__Activity__
Set down, please, exactly the lines below that run from the line with "Directorio dependencias (132, 1427)" to the line with "[Accessibility] (512, 2533)", both lines included.

-=-=-

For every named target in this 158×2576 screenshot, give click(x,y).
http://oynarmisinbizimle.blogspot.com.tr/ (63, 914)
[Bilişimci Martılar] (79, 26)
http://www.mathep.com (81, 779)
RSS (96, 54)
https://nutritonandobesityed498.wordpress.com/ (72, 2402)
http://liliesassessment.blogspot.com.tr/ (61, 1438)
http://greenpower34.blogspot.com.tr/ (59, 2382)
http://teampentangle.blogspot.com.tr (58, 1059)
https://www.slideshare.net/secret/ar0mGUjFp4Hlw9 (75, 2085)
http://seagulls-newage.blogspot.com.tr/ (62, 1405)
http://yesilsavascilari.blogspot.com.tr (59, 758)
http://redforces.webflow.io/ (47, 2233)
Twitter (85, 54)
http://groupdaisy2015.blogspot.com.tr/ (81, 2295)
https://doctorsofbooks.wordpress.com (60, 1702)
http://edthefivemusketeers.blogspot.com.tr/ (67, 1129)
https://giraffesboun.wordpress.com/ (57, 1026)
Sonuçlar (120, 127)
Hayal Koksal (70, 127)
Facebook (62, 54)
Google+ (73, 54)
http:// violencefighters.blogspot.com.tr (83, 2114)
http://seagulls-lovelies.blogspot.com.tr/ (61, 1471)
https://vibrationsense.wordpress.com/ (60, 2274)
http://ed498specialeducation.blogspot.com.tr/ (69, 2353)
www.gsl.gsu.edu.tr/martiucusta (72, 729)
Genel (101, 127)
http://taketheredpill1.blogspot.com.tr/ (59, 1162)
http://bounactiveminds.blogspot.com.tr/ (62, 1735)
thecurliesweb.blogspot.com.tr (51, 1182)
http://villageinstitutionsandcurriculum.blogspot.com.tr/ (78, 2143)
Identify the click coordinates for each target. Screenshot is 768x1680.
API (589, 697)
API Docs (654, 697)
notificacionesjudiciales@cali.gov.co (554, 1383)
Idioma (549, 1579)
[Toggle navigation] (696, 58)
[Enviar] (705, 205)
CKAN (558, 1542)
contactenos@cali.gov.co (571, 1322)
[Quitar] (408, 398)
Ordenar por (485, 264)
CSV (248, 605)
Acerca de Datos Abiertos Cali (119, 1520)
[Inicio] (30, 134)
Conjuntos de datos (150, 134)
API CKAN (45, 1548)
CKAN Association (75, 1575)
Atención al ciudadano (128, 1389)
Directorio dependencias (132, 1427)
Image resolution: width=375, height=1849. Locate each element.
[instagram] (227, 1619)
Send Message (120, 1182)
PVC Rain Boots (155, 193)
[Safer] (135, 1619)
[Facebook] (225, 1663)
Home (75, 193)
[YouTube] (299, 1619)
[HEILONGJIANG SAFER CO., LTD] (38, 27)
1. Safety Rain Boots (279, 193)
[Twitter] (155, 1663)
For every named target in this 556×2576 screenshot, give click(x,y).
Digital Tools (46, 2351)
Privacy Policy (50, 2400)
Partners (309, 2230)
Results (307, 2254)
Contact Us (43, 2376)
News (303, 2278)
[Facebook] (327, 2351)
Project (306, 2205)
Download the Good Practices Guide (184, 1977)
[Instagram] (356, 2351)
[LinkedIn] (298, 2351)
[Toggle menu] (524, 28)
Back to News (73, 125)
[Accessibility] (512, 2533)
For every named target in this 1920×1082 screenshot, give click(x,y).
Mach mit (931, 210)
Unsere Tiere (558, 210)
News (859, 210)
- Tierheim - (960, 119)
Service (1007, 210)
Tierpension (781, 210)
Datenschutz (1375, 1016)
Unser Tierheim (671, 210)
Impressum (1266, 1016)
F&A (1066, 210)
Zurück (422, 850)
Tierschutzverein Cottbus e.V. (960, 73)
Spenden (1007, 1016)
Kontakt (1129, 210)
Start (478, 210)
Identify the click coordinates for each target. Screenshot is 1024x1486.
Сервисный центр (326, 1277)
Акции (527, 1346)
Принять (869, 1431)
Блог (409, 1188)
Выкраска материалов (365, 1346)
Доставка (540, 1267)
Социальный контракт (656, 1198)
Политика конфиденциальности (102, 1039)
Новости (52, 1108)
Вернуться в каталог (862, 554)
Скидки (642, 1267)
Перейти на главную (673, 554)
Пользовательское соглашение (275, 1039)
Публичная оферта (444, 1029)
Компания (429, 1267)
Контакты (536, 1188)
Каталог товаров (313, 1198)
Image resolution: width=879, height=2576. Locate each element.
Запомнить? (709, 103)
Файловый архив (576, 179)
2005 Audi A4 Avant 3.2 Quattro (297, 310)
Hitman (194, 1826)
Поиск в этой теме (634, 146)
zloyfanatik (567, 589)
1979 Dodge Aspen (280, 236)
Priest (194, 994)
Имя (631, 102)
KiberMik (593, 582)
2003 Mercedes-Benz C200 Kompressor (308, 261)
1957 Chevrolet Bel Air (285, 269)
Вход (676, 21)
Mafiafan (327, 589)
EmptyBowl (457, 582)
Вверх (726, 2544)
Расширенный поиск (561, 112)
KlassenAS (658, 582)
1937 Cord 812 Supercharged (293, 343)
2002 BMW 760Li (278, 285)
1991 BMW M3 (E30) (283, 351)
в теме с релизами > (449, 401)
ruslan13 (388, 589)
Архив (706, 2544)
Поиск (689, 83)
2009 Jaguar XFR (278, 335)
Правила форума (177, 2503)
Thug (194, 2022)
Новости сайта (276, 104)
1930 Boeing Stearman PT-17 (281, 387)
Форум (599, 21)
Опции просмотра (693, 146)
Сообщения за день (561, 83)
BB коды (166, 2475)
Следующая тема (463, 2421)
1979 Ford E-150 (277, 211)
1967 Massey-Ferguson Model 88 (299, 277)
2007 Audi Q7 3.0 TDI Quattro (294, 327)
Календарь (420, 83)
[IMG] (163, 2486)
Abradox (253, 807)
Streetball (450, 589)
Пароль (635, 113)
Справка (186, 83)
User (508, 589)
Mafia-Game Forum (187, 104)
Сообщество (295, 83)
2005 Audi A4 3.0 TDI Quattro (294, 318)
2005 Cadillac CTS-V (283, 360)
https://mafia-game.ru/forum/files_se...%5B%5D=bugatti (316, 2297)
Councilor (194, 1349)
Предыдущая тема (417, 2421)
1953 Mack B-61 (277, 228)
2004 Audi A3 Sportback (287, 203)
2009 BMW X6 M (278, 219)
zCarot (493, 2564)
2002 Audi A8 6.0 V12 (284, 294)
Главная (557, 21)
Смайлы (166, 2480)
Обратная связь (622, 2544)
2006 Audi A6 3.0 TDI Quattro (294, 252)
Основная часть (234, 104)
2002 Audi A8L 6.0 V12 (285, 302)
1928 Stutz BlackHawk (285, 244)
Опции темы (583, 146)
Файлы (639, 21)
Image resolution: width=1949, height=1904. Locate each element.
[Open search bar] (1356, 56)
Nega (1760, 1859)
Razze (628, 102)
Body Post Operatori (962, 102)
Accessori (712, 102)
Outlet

-=-=-

__Solved problem__
Directorio dependencias (132, 1427)
Image resolution: width=375, height=1849. Locate each element.
[instagram] (227, 1619)
Send Message (120, 1182)
PVC Rain Boots (155, 193)
[Safer] (135, 1619)
[Facebook] (225, 1663)
Home (75, 193)
[YouTube] (299, 1619)
[HEILONGJIANG SAFER CO., LTD] (38, 27)
1. Safety Rain Boots (279, 193)
[Twitter] (155, 1663)
For every named target in this 556×2576 screenshot, give click(x,y).
Digital Tools (46, 2351)
Privacy Policy (50, 2400)
Partners (309, 2230)
Results (307, 2254)
Contact Us (43, 2376)
News (303, 2278)
[Facebook] (327, 2351)
Project (306, 2205)
Download the Good Practices Guide (184, 1977)
[Instagram] (356, 2351)
[LinkedIn] (298, 2351)
[Toggle menu] (524, 28)
Back to News (73, 125)
[Accessibility] (512, 2533)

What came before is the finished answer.